„Fairer than my daughter“ – Eine Mutter-Tochter Challenge

„Verbale Aufgeschlossenheit bei gleichzeitiger Verhaltensstarre“ – so hieß es gestern bei der Talkrunde „Hart aber Fair – Wie billig darf Kleidung sein“ über die Käufer von Kleidung ohne faires Label.
Währenddessen leerten Mutter und Teenagertochter ihre Einkaufstaschen. Sie hatten ihre Herbsteinkäufe bei den großen Bekleidungsketten gerade erfolgreich erledigt, wenn auch mit schlechtem Gewissen.
Vorangegangen waren:
– das Durchforsten der eingelagerten Wintersachen inklusive der von Verwandten und Freunden weitergereichten Kleidungstüten. Ergebnis: Wintermantel für die inzwischen gewachsene Tochter fehlt, Strumpfhosen fehlen ebenfalls.
– Internetsuche nach fair hergestellter Jugendmode, speziell einem Wintermantel in Größe 156. Am liebsten soll er so aussehen wie ein bestimmter Parka der Marke Zara. Ergebnis: Nach einstündiger Recherche geben Mutter und Tochter auf. Zu viele Labels, kaum Mäntel, zu wenig für Jugendgrößen, zu uncool, schwierige Rückgabebedingungen. Generell sind aber zum Beispiel bei Greenality und bei Zündstoff ganz schöne Sachen dabei, mehr Links auch bei Zeit-Online.
– Internetsuche nach Gebrauchtkleidung beim Kleiderkreisel und bei Mamikreisel. Der inzwischen hoch favorisierte Look des Parkas von Zara ist passend nicht zu finden. Parkas sind zu groß, zu klein, zu uncool, zu abgenutzt oder gar nicht mal so günstig.
– Terminabstimmung für einen Wintermanteleinkaufstrip nach der Schule. Mutter hat null Lust, sich ins Shoppinggewühl zu mischen. Es muss schnell gehen. Also direktes Ansteuern der Flagshipstores großer Bekleidungsketten, in Berlin am Tauentzien möglich. Rein zu Zara. Sie sehen den Parka, aber leider, es ist ein Jungsparka. Mutter schlägt vor, das Etikett „Zara Boys“ rauszutrennen. Tochter lächelt gequält. Oh, da ist derselbe Parka ja auch für Mädchen. Mutter findet diese Aufteilung lächerlich. Tochter zieht Mädchenparka an, er ist in der Schulterpartie viel schmaler geschnitten, unten weiter, und sieht bedeutend besser aus als der Jungsparka. Mutter kauft Mädchenparka für fünzig Euro. Für den Preis hätte sie als Selbernäherin noch nicht einmal die Materialien (Schnitt, beschichtete Stoffe, Futter, Wattierung, Kordeln, Borten, Reißverschlüsse, Druckknöpfe) kaufen können. Mutter und Tochter fühlen sich nicht so gut, aber haben eine Wintermantelsorge weniger.

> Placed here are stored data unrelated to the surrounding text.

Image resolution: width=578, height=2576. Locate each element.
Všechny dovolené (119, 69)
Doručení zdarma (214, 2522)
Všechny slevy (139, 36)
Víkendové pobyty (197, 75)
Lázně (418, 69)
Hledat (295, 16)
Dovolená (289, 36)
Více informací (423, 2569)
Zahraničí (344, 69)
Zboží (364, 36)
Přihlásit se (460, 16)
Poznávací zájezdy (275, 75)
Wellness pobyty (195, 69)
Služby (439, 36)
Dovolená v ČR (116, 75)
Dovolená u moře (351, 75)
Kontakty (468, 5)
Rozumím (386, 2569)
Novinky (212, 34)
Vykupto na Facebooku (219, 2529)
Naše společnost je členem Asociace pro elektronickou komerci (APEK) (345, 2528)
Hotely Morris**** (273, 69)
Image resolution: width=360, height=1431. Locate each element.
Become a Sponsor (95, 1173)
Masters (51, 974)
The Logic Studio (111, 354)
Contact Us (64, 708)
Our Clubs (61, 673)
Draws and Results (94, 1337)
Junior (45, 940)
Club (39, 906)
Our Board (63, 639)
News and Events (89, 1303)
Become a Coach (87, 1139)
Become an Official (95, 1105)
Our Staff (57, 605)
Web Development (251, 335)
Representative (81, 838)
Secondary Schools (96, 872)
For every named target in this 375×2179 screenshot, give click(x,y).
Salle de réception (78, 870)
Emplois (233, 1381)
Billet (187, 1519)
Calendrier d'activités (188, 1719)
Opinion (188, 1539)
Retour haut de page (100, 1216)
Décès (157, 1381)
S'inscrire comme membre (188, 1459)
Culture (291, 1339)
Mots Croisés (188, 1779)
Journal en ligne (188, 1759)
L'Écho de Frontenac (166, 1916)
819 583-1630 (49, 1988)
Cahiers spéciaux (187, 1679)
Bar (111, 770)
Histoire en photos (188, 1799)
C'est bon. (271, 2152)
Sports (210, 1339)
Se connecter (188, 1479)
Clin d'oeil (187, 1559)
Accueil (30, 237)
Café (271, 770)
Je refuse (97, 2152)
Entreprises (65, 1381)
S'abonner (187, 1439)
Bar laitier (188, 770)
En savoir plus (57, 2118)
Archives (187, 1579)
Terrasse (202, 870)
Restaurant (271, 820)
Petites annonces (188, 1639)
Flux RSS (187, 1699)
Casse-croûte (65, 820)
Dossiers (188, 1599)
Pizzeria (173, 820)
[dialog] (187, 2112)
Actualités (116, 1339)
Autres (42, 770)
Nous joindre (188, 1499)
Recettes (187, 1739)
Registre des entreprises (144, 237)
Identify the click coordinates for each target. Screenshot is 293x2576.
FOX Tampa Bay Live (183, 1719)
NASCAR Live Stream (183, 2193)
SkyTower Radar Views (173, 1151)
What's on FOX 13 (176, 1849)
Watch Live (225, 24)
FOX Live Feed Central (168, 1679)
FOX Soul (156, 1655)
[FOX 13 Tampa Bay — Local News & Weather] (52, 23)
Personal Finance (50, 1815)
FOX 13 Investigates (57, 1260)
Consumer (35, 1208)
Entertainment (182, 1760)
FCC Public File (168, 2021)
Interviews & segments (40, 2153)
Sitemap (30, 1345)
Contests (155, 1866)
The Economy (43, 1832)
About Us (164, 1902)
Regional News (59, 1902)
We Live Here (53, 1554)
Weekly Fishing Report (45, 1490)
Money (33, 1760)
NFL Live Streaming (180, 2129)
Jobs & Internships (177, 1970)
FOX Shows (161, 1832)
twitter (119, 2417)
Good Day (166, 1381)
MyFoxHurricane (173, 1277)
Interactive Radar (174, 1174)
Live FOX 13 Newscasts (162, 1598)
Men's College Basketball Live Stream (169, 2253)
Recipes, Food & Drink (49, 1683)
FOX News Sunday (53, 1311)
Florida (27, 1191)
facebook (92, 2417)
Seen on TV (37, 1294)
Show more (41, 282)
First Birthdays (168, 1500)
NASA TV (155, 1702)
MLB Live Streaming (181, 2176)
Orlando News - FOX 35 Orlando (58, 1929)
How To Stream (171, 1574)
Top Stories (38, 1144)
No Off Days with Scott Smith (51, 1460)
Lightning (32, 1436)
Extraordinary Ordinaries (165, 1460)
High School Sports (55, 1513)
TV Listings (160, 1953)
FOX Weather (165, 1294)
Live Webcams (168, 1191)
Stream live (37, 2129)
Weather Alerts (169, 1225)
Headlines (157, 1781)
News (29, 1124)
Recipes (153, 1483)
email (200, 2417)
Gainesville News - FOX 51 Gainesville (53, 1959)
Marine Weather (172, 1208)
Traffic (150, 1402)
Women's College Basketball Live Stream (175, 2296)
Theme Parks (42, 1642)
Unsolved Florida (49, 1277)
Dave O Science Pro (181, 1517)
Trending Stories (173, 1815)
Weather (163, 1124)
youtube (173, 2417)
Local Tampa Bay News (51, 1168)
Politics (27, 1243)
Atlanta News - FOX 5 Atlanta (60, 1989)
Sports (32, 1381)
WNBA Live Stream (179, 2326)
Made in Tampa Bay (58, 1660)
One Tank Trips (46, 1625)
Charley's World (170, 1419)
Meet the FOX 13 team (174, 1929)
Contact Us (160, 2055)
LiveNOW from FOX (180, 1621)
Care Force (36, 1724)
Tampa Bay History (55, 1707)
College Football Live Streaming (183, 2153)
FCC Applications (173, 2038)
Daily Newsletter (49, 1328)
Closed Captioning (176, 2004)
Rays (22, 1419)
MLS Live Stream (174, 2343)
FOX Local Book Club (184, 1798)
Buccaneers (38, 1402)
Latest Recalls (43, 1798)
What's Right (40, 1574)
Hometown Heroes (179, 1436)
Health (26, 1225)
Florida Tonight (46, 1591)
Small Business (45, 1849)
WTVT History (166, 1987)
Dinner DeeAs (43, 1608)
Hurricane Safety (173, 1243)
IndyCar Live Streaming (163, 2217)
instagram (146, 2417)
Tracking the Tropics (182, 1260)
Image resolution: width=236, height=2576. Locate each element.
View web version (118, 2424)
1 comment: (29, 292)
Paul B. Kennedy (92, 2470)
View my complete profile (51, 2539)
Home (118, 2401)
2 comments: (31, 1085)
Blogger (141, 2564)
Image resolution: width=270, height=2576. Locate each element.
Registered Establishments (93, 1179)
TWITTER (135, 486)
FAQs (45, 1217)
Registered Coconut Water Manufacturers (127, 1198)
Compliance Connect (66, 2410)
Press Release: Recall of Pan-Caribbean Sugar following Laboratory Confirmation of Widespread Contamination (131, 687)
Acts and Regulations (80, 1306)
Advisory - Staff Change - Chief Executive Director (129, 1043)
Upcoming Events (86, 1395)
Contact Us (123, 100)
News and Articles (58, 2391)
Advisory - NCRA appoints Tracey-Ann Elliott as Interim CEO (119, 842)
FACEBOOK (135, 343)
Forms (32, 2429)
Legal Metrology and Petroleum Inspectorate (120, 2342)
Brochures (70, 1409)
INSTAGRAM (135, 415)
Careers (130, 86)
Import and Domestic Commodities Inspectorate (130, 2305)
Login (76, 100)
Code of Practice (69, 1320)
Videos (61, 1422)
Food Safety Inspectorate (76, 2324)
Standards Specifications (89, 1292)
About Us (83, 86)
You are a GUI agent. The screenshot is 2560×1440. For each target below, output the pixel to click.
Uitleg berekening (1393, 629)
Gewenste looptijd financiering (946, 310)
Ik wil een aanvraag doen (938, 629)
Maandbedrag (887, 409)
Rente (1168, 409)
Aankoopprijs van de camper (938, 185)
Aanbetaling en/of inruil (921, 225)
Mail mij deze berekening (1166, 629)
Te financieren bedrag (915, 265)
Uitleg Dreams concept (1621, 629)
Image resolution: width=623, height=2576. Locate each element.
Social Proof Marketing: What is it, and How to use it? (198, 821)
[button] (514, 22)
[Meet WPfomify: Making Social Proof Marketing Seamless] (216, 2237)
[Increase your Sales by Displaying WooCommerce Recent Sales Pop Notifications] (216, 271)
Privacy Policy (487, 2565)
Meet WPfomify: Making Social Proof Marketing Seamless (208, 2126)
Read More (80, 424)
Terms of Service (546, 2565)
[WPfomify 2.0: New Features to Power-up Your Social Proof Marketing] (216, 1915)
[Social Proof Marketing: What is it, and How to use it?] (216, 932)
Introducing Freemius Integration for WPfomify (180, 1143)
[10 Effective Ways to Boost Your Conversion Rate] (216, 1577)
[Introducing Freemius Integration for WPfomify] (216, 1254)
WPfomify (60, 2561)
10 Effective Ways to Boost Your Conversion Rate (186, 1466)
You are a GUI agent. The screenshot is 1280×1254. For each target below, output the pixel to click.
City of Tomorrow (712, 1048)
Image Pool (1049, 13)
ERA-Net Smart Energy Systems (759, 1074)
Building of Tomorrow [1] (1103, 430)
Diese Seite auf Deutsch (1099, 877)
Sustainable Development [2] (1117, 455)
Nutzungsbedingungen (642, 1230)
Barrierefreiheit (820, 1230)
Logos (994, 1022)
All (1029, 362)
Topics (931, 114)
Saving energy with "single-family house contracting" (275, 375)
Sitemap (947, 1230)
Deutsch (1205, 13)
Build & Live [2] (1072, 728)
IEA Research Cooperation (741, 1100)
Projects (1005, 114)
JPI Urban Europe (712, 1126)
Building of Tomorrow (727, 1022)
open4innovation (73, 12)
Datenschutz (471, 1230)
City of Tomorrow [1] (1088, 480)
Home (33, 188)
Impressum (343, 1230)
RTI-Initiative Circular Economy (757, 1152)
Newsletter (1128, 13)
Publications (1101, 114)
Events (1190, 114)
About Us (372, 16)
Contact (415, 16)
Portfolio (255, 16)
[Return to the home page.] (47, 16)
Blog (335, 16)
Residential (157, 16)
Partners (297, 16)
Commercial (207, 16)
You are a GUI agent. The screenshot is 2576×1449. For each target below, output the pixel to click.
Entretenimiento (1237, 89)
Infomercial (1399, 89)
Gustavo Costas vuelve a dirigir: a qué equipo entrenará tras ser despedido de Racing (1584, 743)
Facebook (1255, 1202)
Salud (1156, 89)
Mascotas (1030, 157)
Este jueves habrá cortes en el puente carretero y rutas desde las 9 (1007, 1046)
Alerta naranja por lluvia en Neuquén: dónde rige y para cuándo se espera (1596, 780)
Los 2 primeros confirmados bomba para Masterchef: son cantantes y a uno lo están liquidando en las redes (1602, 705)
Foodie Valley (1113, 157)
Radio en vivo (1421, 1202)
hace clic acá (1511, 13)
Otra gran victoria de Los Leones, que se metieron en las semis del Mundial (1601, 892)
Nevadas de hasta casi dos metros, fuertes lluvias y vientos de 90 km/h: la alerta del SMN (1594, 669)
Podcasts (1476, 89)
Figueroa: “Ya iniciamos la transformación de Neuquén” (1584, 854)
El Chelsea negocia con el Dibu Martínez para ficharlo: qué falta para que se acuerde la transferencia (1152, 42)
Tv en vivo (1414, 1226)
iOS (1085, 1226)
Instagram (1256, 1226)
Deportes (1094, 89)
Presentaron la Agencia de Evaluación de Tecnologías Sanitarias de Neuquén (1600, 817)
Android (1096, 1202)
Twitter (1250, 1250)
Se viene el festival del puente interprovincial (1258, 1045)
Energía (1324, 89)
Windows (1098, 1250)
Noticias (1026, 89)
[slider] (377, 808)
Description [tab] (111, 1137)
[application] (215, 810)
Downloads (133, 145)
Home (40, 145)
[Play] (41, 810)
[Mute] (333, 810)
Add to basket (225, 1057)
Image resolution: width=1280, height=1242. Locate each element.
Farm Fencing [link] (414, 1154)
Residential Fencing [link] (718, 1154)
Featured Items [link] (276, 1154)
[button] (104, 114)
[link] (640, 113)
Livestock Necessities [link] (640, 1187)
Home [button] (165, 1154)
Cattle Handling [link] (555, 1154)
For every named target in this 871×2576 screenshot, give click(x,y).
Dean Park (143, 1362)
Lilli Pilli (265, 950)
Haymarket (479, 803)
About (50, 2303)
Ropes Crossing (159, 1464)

– bei Uniqlo gibt es dann für Mutter und Tochter Strumpfhosen und Leggings, preislich um 10 Euro. Der Laden, eine japanische Mischung aus P&C und H&M, hat wirklich gute Basics. Vor allem übrigens für Männer.
– auf dem Weg zum Bus schaut Mutter noch kurz bei COS rein, ihrem Lieblingsladen. Eigentlich hat sie genug Kleidung, sie will nur mal gucken. Sie fühlt sich in einem 70-Euro-Kleid aus ziemlich besonderem Strickstoff sehr wohl und kauft es.
Und jetzt?
Jetzt prüfen wir hier mal, wie schlimm sie sind. Wer ist schlimmer, wer fairer, Mutter oder Tochter? COS oder Zara? Beide Kleidungsstücke sind Made in China, mehr weiß ich auch noch nicht. Und was ist mit Uniqlo, dem Newcomer aus Japan? An der Kasse laufen über Monitore Animationen, die von Hilfsprojekten in den Herstellungsländern berichten.
Wir werden sehen! Stay tuned, schaut mal wieder vorbei.
In der Zwischenzeit könnt ihr ja zum Beispiel hier über Greenpeace Herrn Entwicklungsminister Müller schreiben. Der hat nämlich gestern in der Sendung um Emails gebeten, damit er die Textilwirtschaft für seinen runden Tisch noch ein bisschen unter Druck setzen kann.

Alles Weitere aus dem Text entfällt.